__WORK ITEM__. Your copy should begin with the line containing "You are a GUI", end with the line containing "Viewport: 1366px width, 768px", match the listing below exactly, and contain no pictures.

GIVEN INFORMATION Start Marker

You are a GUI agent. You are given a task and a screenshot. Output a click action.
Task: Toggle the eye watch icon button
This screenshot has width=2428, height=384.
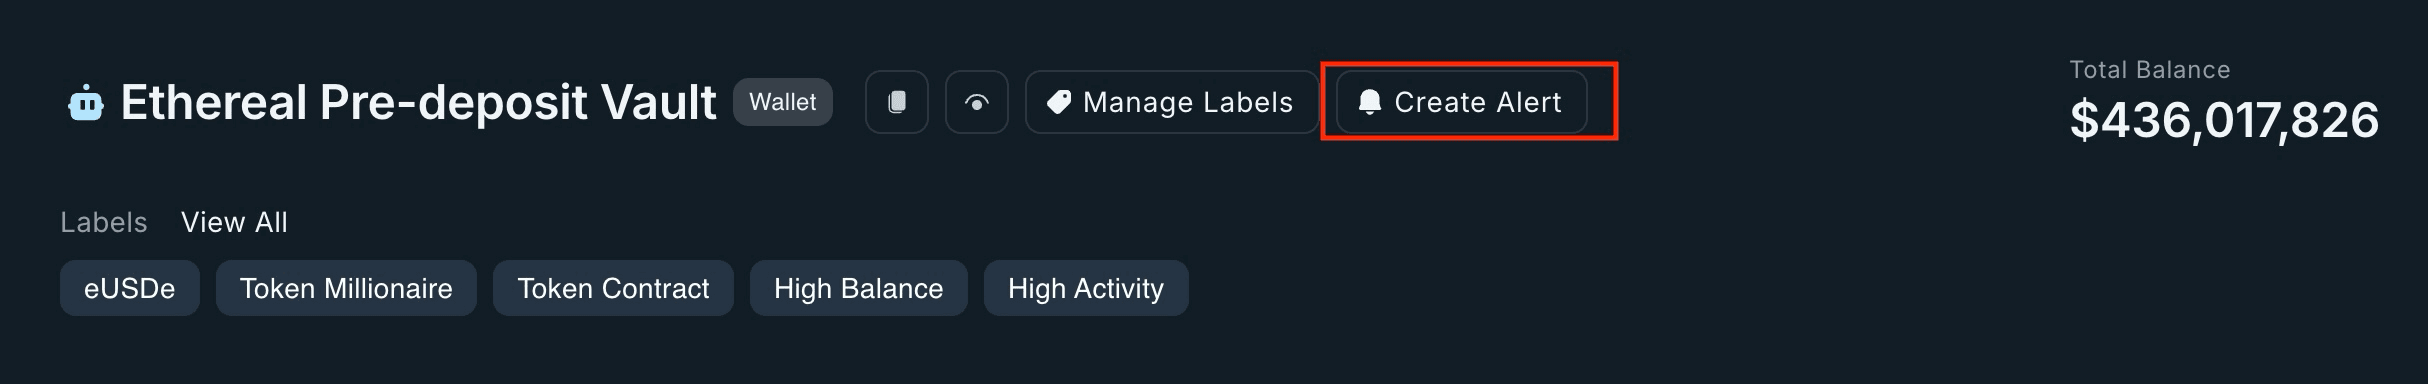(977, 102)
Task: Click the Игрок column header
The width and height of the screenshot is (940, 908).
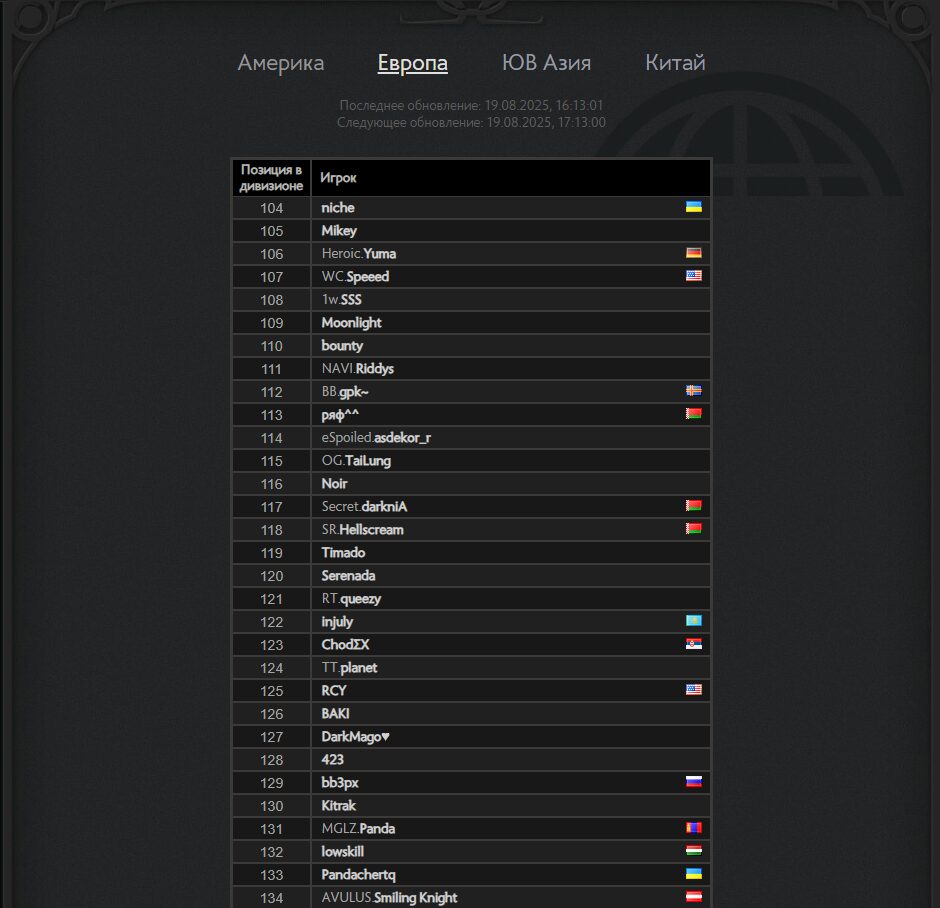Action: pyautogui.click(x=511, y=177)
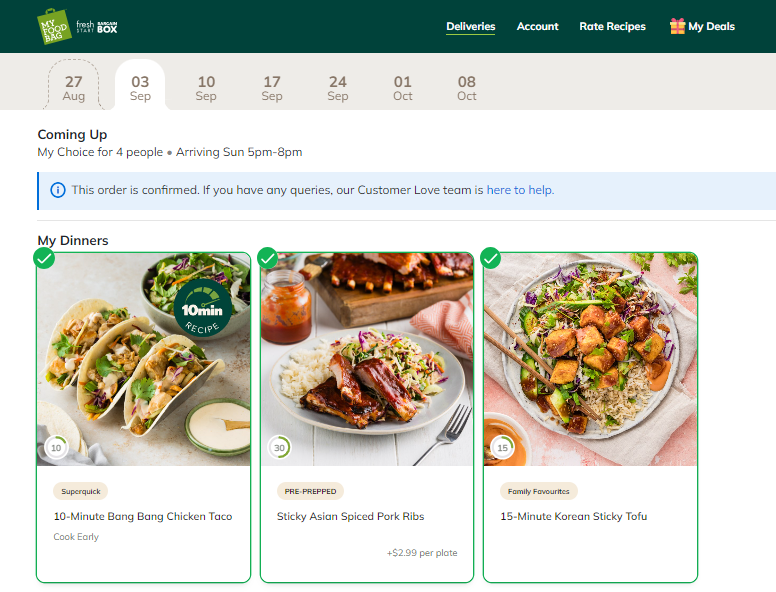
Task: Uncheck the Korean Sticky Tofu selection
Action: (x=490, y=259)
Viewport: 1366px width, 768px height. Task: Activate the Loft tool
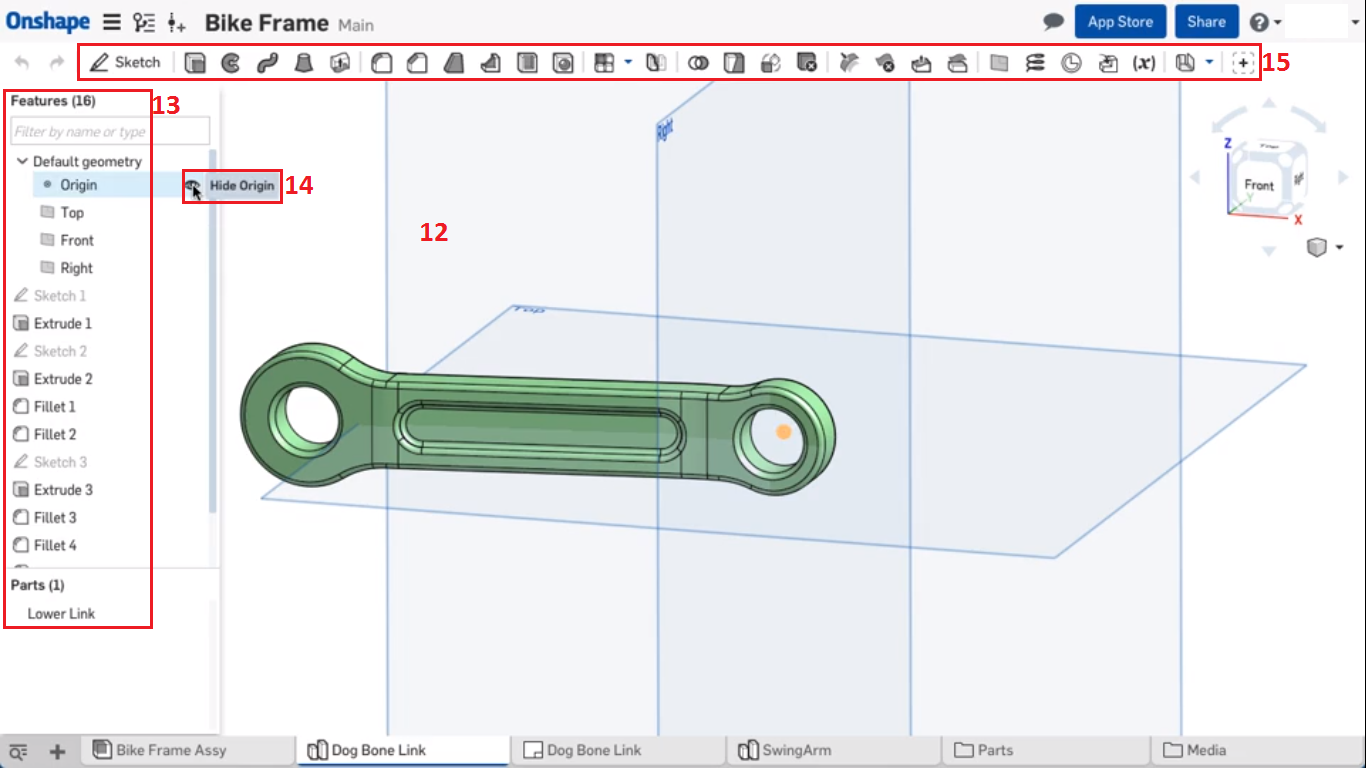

GIVEN INFORMATION End Marker
GIVEN INFORMATION Start Marker

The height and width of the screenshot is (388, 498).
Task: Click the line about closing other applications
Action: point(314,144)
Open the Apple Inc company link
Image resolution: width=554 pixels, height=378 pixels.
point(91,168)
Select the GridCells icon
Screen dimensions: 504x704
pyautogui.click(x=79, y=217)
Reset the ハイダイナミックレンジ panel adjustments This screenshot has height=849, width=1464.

GIVEN INFORMATION End Marker

__ANSWER TO THE PROBLEM__.
You are a GUI agent. You are given a task and a screenshot. Output a click action.
Task: Toggle the eye watch icon button
This screenshot has width=2428, height=384.
(977, 102)
Task: Click the Игрок column header
The width and height of the screenshot is (940, 908).
Action: pyautogui.click(x=511, y=177)
Task: Uncheck the Korean Sticky Tofu selection
Action: (x=490, y=259)
Viewport: 1366px width, 768px height. Task: Activate the Loft tool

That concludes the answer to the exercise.